The move from prescriptive to risk-based integrity management requires the identification and rationalisation of monitoring and inspection programmes to address the risks. Assuming sufficient and correct monitoring/inspection data the application of RBI may enable extended operating windows. It becomes important to consider probability of detection with regards to operating conditions, monitoring, inspection and maintenance.

How can terminal managers protect their storage tanks further against corrosion?

Given service life requirements are often greater than 25 years a tank becomes a critical item. Corrosion control and management requirements from conception to abandonment must be identified and fulfilled. All specifications must be fully adhered to (foundations, drainage, materials, fabrication/welding, coatings, CP, etc.) and any impact or potential impact on the planned corrosion mitigation identified. A lack of redundancy makes unplanned loss of containment totally unacceptable. Required standards must be achieved and maintained.

What are your views on the importance of conducting detailed terminal auditing and inspection?

If a dead leg or small-bore fitting is not known to exist and/or operating/environmental conditions have changed it is not possible to manage any potential corrosion threat. Therefore, although demanding in both time and resources detailed auditing is a critical feature of an integrity management programme. Internal audits also facilitate transfer of knowledge and development. There is also a requirement to validate/demonstrate the initial risk assessment is correct and justified.

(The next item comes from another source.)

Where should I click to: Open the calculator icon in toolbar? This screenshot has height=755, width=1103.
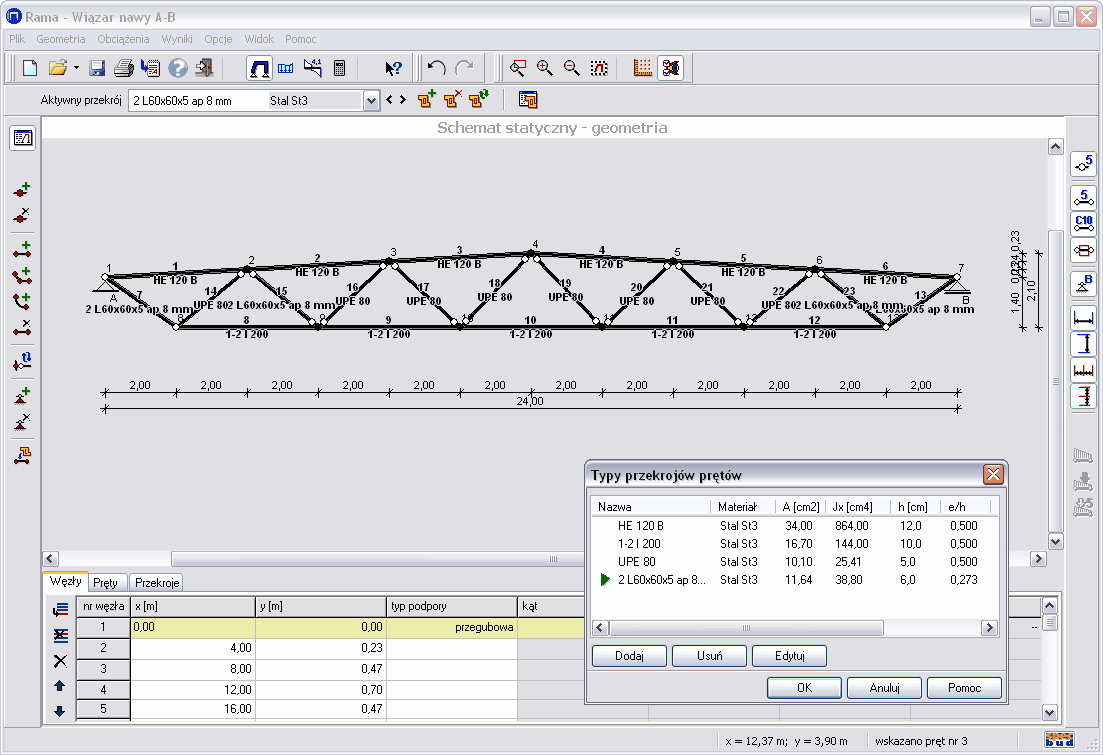(x=340, y=68)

How can overall business operations be impacted with artificial intelligence in inspection and maintenance assets for tanks?

The application of AI potentially opens the inspection window by removing requirements for human entry / close human proximity to a tank. However, distortion of the tank bottom (rippling), disbondment of internal coatings, the location/attachment of sacrificial anodes and/or the presence of sediments/debris etc., may result in challenges and introduce unacceptable measurement errors – planning is required and personnel require training in the application of AI tools, operating requirements, interpretation of data and limitations.

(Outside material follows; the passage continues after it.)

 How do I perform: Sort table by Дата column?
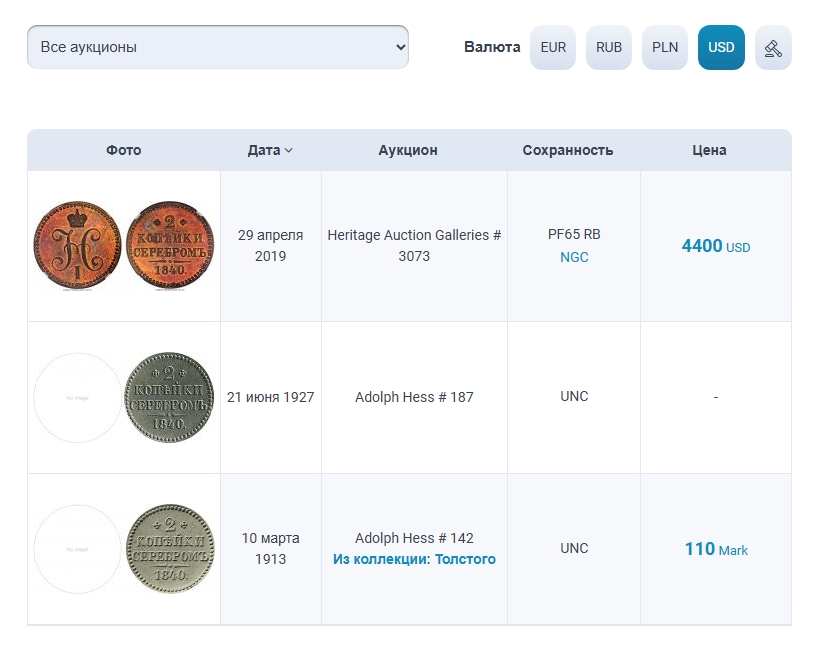tap(264, 150)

What is your best advice for tanks and terminal managers to comply to inter tank spacing and scheduled maintenance?

In my opinion inter tank spacing is predominantly a health and safety issue. Generally it would not be expected to affect requirements for corrosion management, corrosion monitoring or corrosion rates. The value gained from scheduled maintenance practices should be reviewed in the light of inspection and monitoring records and rationalised based on risk.